Research on Photoinduction-Based Technology for Trapping Asian Longhorned Beetle (Anoplophora glabripennis (Motschulsky, 1853) (Coleoptera: Cerambycidae)

Light traps play a crucial role in monitoring pest populations. However, the phototactic behavior of adult Asian longhorned beetle (ALB) remains enigmatic. To provide a theoretical foundation to select the suitable light emitting diode (LED)-based light sources used for monitoring ALB, we compared the effect of exposure time on the phototactic response rates of adults at wavelengths of 365 nm, 420 nm, 435 nm, and 515 nm, and found that the phototactic rate increased gradually when the exposure time was prolonged, but there was no significant difference between different exposure times.
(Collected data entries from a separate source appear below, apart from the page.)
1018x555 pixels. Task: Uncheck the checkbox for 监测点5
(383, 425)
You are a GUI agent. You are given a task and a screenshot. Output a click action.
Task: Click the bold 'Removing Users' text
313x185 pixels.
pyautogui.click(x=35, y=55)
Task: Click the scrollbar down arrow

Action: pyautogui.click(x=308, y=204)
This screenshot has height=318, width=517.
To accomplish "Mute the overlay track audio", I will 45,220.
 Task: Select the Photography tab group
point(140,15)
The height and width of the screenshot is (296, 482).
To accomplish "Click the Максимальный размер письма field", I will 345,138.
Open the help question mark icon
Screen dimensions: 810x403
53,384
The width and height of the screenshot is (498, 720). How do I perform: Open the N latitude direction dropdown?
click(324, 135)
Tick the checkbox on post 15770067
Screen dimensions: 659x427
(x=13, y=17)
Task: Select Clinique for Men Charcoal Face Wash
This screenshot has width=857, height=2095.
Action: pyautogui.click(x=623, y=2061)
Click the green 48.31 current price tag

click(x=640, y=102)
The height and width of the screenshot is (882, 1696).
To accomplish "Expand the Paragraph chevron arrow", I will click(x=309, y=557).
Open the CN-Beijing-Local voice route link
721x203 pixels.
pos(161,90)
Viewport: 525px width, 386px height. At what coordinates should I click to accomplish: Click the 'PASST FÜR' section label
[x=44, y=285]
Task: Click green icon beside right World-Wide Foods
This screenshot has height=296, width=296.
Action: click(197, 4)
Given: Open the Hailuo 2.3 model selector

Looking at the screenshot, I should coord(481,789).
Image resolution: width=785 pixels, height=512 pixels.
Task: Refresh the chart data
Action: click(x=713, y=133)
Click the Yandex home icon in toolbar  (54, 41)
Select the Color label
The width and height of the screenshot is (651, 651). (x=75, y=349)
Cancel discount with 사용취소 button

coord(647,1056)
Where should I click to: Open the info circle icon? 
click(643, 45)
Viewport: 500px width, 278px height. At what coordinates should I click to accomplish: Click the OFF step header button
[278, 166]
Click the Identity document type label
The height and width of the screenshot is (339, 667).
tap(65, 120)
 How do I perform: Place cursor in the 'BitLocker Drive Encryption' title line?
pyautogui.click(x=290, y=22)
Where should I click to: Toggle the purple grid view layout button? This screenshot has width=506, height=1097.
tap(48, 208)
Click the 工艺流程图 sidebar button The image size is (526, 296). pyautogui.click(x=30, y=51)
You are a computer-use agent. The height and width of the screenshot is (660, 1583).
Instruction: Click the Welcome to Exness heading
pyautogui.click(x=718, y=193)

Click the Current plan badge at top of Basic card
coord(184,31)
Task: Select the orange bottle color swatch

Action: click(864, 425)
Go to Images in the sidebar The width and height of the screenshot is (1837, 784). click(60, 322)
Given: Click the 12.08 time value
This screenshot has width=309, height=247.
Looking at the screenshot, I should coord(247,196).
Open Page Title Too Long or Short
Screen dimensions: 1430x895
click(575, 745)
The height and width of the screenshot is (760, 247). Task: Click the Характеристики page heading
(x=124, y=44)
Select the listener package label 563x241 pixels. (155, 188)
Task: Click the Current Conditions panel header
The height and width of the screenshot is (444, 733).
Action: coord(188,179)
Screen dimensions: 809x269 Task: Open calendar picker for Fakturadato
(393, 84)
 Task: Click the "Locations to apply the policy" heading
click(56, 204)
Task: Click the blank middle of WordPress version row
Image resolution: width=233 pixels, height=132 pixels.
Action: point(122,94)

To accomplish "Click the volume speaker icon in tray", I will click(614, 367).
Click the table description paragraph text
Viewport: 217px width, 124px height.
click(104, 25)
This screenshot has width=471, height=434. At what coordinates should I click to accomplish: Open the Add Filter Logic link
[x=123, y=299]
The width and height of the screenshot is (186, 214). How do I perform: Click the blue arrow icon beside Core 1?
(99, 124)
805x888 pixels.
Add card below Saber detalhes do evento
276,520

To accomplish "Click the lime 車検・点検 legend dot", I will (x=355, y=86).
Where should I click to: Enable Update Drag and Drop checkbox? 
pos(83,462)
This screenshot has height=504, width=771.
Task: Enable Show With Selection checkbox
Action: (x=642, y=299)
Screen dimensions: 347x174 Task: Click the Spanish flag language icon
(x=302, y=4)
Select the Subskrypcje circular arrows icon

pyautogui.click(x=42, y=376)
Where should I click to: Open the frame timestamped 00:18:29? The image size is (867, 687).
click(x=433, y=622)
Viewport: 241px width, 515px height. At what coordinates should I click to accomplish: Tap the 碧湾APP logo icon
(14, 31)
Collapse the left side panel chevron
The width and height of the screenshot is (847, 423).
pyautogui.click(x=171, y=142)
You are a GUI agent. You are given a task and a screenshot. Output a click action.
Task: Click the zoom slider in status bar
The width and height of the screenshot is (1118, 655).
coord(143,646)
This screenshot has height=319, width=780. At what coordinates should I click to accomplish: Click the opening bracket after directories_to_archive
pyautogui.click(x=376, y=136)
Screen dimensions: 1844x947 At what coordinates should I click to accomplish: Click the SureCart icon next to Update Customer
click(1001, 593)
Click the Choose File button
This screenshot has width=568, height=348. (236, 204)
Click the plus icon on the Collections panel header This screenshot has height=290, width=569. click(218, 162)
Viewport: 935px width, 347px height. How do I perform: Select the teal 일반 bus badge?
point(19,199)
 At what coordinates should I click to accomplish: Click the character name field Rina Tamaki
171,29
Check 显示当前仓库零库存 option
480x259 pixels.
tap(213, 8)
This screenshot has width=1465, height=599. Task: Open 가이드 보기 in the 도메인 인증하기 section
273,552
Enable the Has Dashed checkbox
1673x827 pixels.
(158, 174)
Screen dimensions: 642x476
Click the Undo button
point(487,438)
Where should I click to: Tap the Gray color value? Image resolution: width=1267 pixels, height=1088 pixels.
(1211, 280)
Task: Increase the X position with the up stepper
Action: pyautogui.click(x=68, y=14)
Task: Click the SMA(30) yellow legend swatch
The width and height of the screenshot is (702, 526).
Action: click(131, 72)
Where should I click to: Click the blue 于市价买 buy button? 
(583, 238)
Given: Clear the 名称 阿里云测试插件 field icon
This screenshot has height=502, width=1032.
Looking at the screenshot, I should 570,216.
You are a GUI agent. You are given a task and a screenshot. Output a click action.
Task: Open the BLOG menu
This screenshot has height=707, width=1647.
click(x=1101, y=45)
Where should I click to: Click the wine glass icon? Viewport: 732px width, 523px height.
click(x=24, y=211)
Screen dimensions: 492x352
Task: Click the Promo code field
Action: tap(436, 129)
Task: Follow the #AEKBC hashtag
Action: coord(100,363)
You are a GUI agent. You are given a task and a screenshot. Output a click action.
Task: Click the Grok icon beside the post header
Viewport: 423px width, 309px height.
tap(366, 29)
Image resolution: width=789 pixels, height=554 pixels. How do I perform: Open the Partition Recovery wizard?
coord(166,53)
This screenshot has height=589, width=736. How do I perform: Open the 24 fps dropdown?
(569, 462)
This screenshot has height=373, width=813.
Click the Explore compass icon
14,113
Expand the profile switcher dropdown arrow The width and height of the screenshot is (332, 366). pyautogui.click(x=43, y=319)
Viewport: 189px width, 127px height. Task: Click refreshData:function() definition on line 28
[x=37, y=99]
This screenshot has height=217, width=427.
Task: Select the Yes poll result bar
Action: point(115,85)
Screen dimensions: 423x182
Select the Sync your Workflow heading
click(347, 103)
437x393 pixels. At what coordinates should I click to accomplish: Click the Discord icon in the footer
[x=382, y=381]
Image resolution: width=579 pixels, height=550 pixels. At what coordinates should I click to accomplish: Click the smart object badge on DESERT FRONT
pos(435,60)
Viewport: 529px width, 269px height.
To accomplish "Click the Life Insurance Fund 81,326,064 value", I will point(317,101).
We evaluated the effect of diel rhythm and found the highest phototactic rate at night (0:00-2:00) under 420 nm and 435 nm illumination (74-82%). Finally, we determined the phototactic behavioral response of adults to 14 different wavelengths and found both females and males showed a preference for violet wavelengths (420 nm and 435 nm). Furthermore, the effect of the light intensity experiments showed that there were no significant differences in the trapping rate between different light intensities at 120 min exposure time. Our findings demonstrate that ALB is a positively phototactic insect, showing that 420 nm and 435 nm are the most suitable wavelengths for attracting adults.